Como aquilo que aquém nunca vem

Eu não mais saberia fechar portas e janelas.

Eu não mais saberia encolher as mãos para orar.

Eu não mais saberia soluçar sem precipício.

Eu não sei mais.

Eu não sei mais esconder-me com os passarinhos

Lembrando teu canto doce sobre o meu ouvido.

Eu não sei mais sentar sozinho sem sentir tua mão na minha.

Eu não sei mais colher flor alguma sem lembrar da flor-daquela.

Eu não sei mais usar lápis como antes, com linhas suaves.

Parece que agora me dei conta de que era felicidade e podia ter sido seu e tu podias ter sido meu.

Parece que agora-“não importa mais”-por que eu continuo, tu continuas, as pessoas sempre continuam.

Eu não saberia mais entender o porquê do meu não, o porquê do teu quase.

Eu não saberia mais compreender por que o teu gosto permanece, por que com o ar brando da manhã e o vento sulcoso do entardecer é o teu cheiro que sinto.

Eu só sei andar, muito mal, mas ainda sei.

Eu ando. Eu sigo. Eu me vejo pouco, eu te vejo pouco.

Sobraram apenas lixas condoídas.

Sobraram apenas carinhos calcificados.

Sobrou o meu ventre quente sobre o teu ventre um tanto gélido.

As sobras importam? Mudam o rumo que não tomei? Alteram o que não fiz?

Elas-mortas-vivas mostram um ainda que não seja hoje.

Como um meninão, como um meninão, fico parado.

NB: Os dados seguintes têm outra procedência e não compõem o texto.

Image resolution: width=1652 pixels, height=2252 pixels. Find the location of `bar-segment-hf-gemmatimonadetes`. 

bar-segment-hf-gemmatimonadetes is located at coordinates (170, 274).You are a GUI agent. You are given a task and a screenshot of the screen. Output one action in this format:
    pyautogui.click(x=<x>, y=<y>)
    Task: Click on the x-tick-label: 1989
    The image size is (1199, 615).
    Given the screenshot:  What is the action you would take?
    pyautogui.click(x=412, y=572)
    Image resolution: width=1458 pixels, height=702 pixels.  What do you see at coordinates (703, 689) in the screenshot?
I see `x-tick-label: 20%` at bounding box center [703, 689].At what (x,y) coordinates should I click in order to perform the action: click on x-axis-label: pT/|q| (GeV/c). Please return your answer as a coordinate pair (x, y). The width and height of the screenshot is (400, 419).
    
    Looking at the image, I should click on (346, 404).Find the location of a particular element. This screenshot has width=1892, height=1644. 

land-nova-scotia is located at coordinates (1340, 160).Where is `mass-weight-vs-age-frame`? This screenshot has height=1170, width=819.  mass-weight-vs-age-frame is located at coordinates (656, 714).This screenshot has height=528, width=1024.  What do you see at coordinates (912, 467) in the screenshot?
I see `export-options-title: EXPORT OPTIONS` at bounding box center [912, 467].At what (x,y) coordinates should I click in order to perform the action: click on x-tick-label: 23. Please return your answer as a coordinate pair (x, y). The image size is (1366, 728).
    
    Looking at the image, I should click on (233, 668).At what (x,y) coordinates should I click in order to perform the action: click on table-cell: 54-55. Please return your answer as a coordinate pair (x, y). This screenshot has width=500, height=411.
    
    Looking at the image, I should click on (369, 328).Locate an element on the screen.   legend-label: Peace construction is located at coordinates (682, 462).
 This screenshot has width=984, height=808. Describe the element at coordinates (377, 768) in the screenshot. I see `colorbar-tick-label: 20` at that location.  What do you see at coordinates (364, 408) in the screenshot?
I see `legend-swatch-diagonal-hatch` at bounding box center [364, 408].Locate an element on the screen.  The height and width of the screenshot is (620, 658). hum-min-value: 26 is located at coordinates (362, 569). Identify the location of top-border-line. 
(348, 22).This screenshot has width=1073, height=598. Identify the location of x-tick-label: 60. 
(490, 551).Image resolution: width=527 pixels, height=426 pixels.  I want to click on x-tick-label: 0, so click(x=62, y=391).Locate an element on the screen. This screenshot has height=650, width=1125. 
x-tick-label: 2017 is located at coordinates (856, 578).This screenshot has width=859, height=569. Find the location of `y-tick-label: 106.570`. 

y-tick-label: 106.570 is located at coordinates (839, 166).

Bola de gude na mão direita, pirulito multicolorido na esquerda.

Sentado no banco da pracinha.

Eu sempre fiz tudo ruir.

Eu sempre faço tudo ruir.

Mas a ti, as lembranças da graça, do sublime anoitecer, da madrugada vaporosa, da manhã em chuva, da calçada em chuvisco, do ponto de táxi, do até logo, do breve.

O beijo. Raspas de limão azedinho, colherada de mel, ferrão de abelha.

O beijo não foi teu, não foi meu. O beijo foi nosso, pois naqueles dias fomos simplesmente UM.